* Goal of the exercise: Your copy of the entries below should hold exactly the lines from the one containing "Given: Expand the" to the one containing "Task: Click the RP835.14", inclusive, and no pictures.

* Data provided:
======
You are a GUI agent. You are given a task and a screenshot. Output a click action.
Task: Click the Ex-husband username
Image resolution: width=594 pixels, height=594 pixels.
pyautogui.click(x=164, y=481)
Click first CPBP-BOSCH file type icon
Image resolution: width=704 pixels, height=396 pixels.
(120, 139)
======
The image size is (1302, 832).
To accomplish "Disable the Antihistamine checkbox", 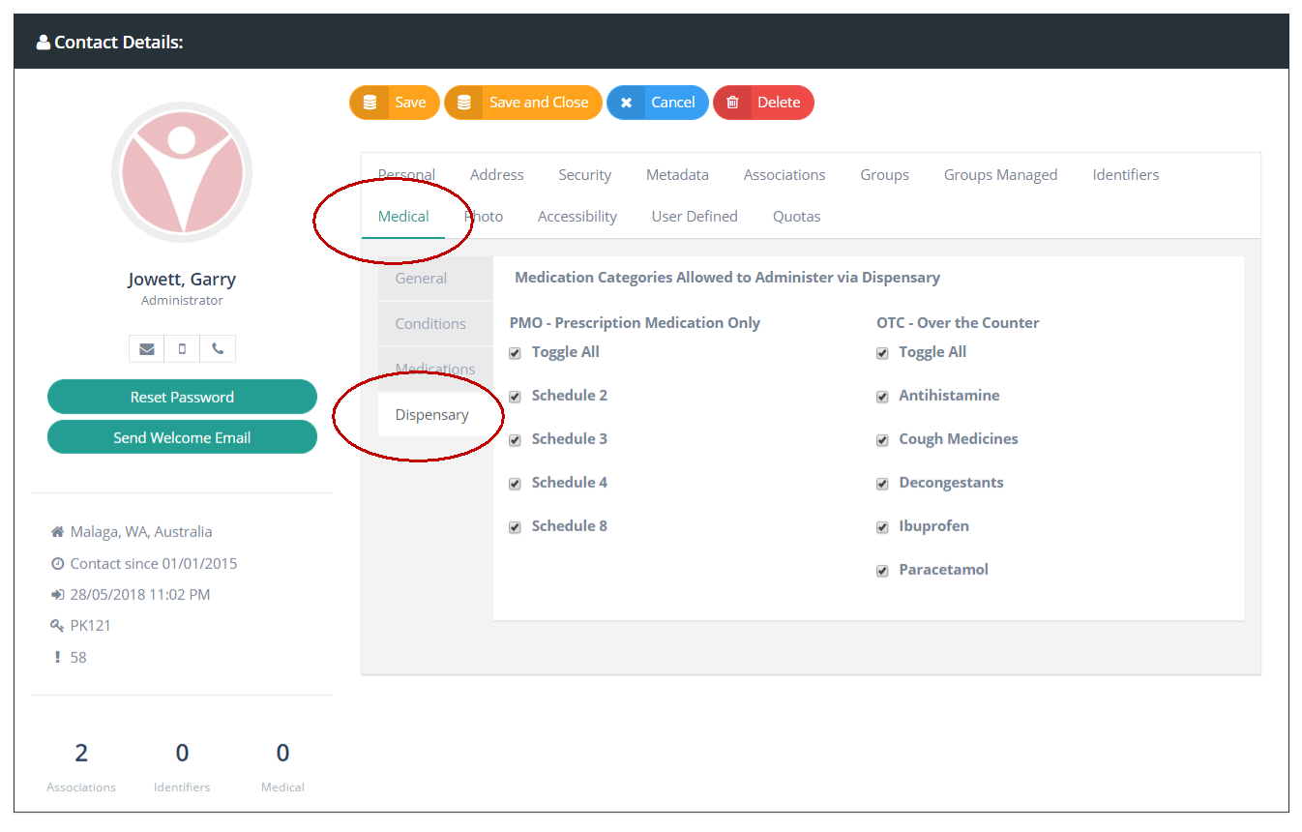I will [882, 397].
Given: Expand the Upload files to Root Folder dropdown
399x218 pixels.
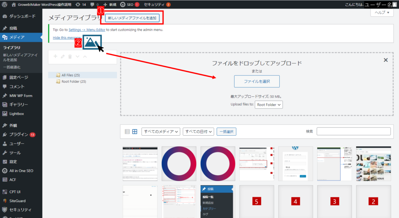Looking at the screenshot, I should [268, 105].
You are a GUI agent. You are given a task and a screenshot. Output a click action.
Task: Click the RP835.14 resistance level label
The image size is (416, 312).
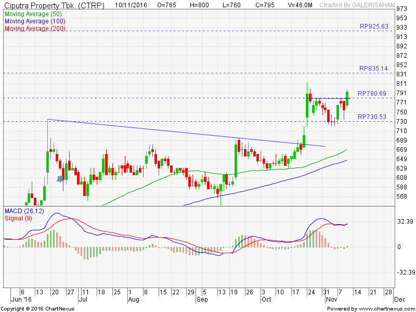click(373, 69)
======
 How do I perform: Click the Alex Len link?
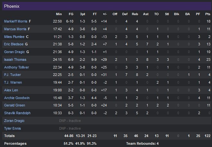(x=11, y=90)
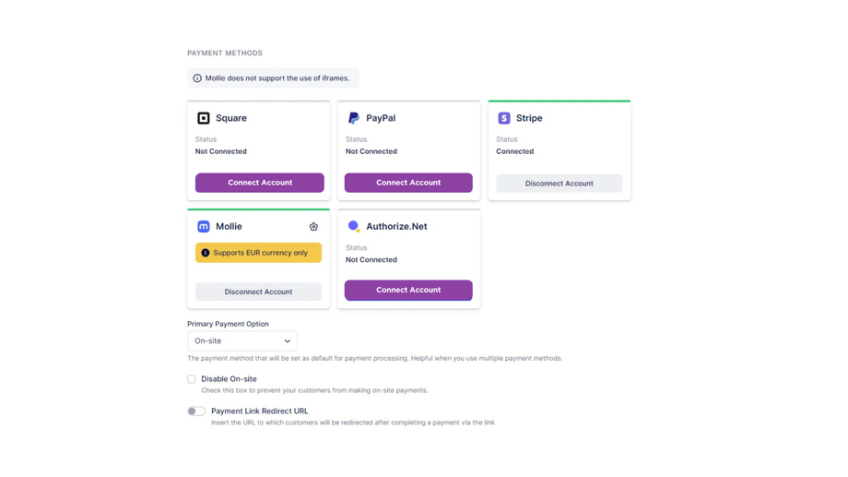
======
* Worked solution:
Given: Expand the Upload files to Root Folder dropdown
399x218 pixels.
Looking at the screenshot, I should [268, 105].
You are a GUI agent. You are given a task and a screenshot. Output a click action.
Task: Click the RP835.14 resistance level label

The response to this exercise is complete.